En 2004, j’ai créé mon entreprise individuelle Saisir le temps® – L’intelligence musicale pour transmettre aux cadres des méthodes de créativité musicale utiles pour bien composer avec une équipe et dans les situations complexes. Depuis, j’ai publié une vingtaine d’articles sur la créativité dans l’entreprise, organisé des formations et fourni du conseil à une centaine d’organisations en Suisse, France, Belgique et Roumanie, enseigné la créativité du management et des équipes pour la formation continue des cadres aux Universités de Genève, Fribourg et Louvain. Sur le plan théorique, j’ai défini une équation de la créativité, posé les bases d’un modèle global de la créativité basé sur le postulat « est créatif ce qui combine et alterne l’intégration des contraintes et l’invention ». Pour l’exercer, j’ai créé un jeu logiciel de composition musicale qui mesure la créativité des participants. Plus de 2’000 cadres y ont déjà joué.
Quels sont, selon vous, les principaux enjeux de la créativité dans le domaine du Management Bancaire aujourd’hui ?
Sur la base de mon enseignement à l’ISFB notamment, j’en vois au-moins trois.
- Renforcer le travail en équipe (une approche de compositeur)
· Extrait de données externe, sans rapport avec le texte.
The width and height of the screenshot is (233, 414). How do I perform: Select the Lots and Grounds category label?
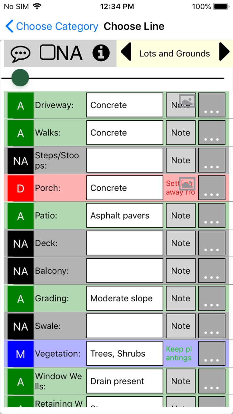click(x=175, y=54)
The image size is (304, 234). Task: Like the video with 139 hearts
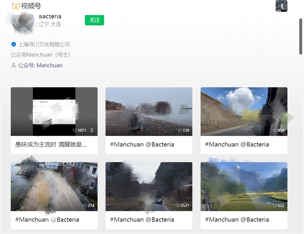180,130
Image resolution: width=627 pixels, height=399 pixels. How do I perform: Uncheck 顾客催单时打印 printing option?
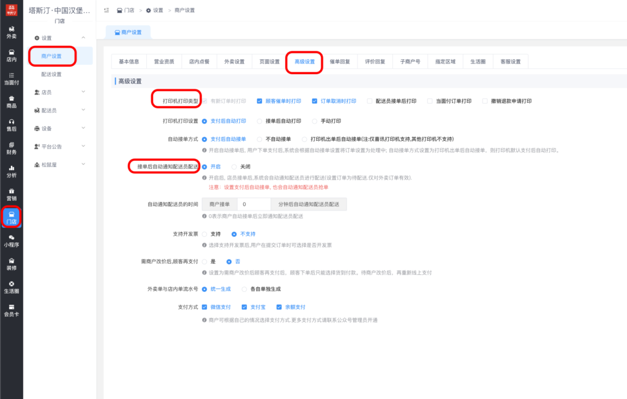259,101
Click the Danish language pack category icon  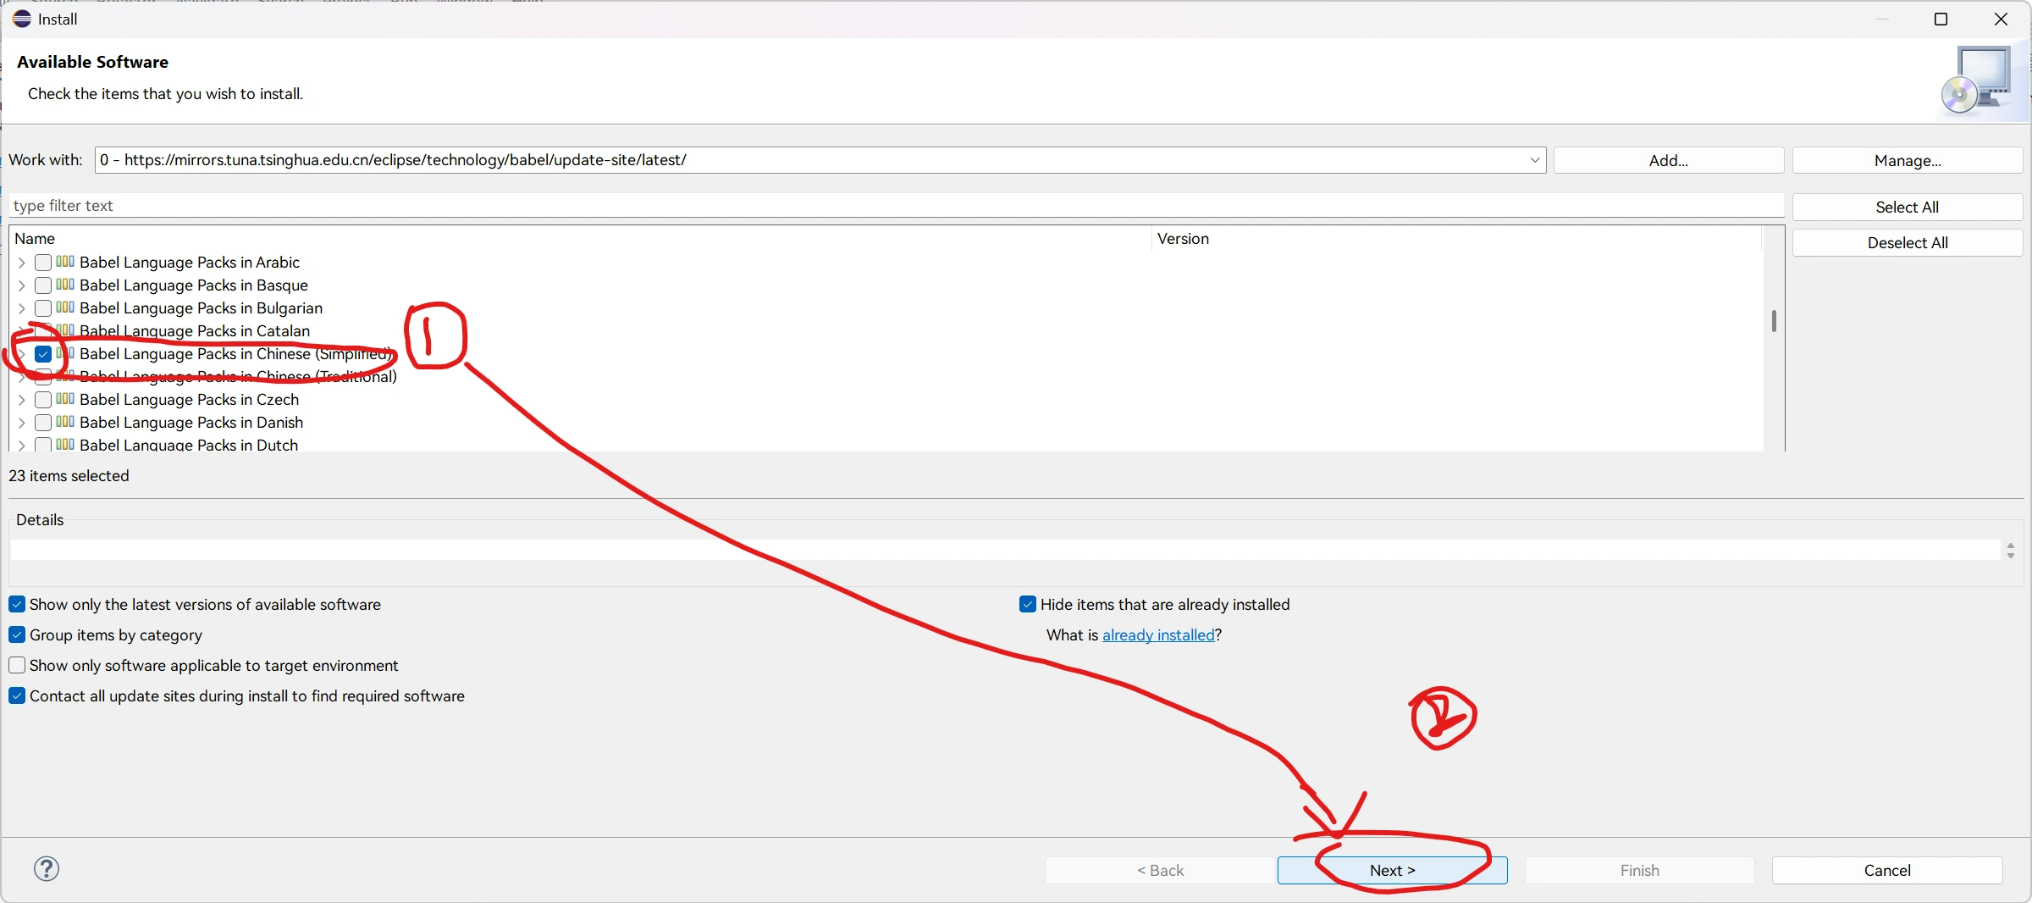(x=65, y=422)
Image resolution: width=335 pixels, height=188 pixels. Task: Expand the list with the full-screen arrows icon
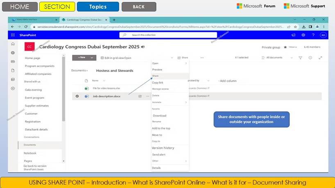pos(320,58)
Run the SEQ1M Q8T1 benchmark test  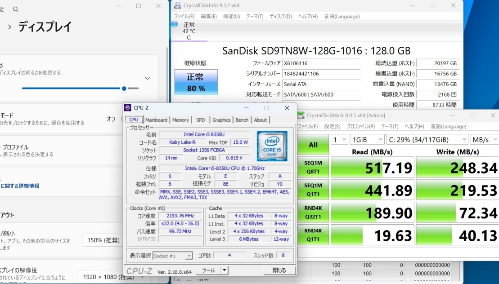(313, 167)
Lorsque les participants expliquent un succès managérial, plus de la moitié décrivent une approche de manager, transactionnelle (action-récompense), centrée sur l’amélioration des tâches et la pose d’objectifs en vue d’atteindre un résultat. Très peu utilisent l’approche des compositeurs. Composer, c’est par exemple organiser une réunion de façon méticuleuse, avec des timing, des questions, des rôles, une distribution de la parole, l’alternance d’activités seuls et ensemble qui permettront à une équipe d’évaluer, débattre, choisir et implémenter efficacement. - Donner confiance (une approche de leader)
A l’heure où les algorithmes peuvent acheter et vendre en moins d’une milliseconde, et où l’intelligence artificielle peut fournir des prévisions financières fiables, a-t-on encore besoin de banquiers humains ? Il y a pourtant au moins trois choses que la machine ne sait pas faire : donner confiance, avoir confiance, faire confiance. La confiance, clé de voûte de l’économie libérale, est et restera le fruit d’une relation humaine. Elle se construit avec du temps consacré aux clients, avec une écoute et une connaissance approfondie, et avec des compétences (que les formations de l’ISFB contribuent à développer). - Avoir un but (une approche combinée de manager et de leader)
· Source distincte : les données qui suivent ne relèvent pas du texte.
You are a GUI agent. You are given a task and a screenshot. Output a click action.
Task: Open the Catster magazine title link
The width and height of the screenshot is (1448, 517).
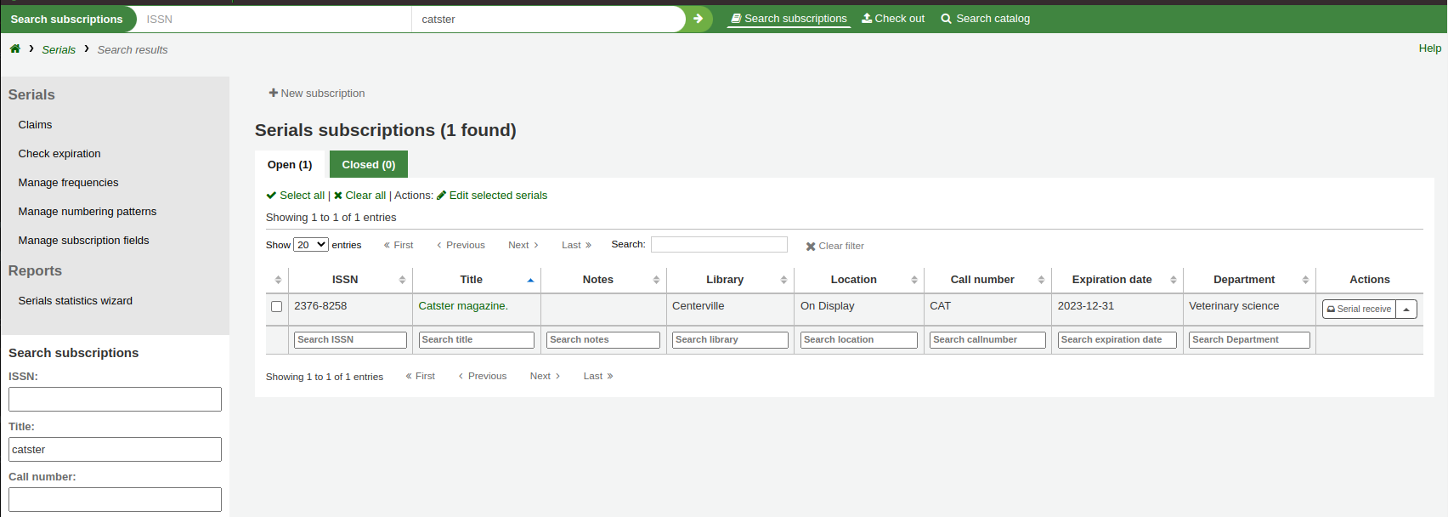pos(463,306)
Les buts d’une équipe, d’un projet, d’un service, en termes de contribution positive humaine et sociale, apparaissent peu dans le discours des participants. Comment travailler à un but ? En le formulant. En distinguant le moyen quantitatif, gagner de l’argent, et le but qualitatif, le pourquoi. En trouvant l’équilibre entre un management centré sur le moyen et un leadership centré sur le but. C’est important. Car avoir un but non seulement inspire et donne du sens, mais permet d’affiner une stratégie, de trancher des dilemmes de façon salvatrice, de renforcer la cohérence, l’adhésion et l’engagement.
2025, Claudio Chiacchiari (tous droits réservés)
Claudio Chiacchiari
Fondateur de Saisir le temps® – L’intelligence musicale et chargé de cours ISFB
“Adopter la posture managériale adéquate et intégrer ses échecs comme une matière première pour progresser demande de l’élasticité. C’est ce que font les musiciens professionnels toute la journée.”